**Set problem**
Switch "variant" to "option" everywhere in the rows below and change nothing else. Leave the pictures out when you give the rows back.

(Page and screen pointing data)
╔══
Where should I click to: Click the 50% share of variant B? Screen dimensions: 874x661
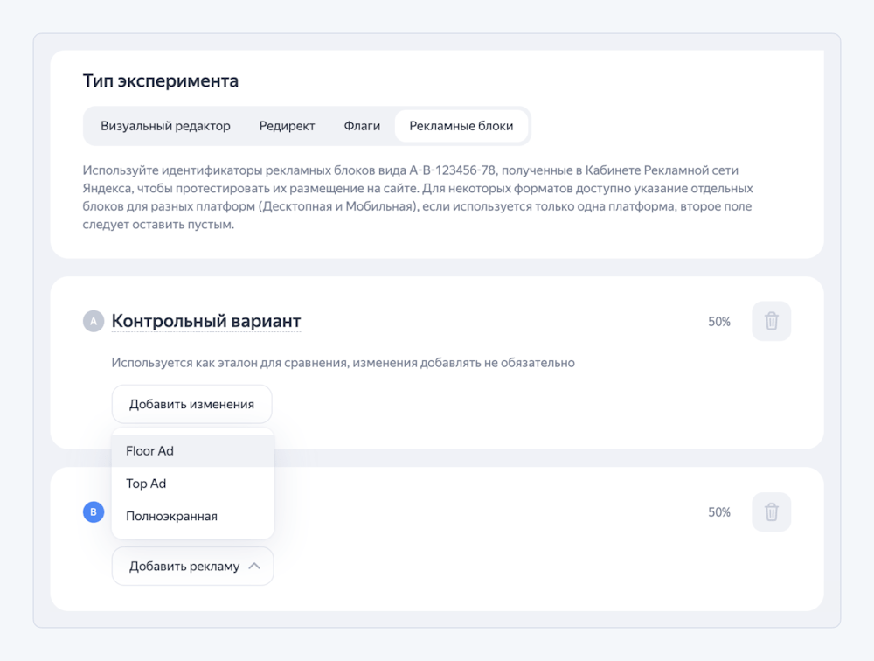click(x=719, y=512)
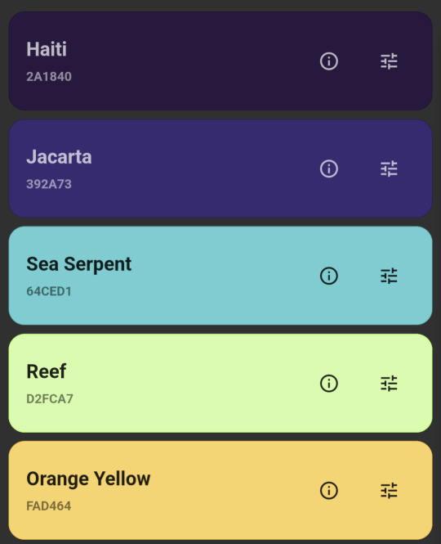Click hex code 392A73
The height and width of the screenshot is (544, 441).
[49, 184]
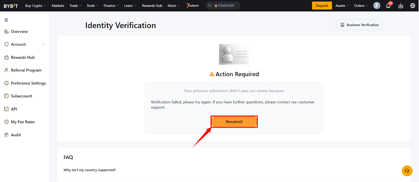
╚══
**Output for this task**
Where should I click to: Click the 50% share of option B? Screen dimensions: 874x661
click(x=719, y=512)
Click hex code 392A73
The height and width of the screenshot is (544, 441).
[49, 184]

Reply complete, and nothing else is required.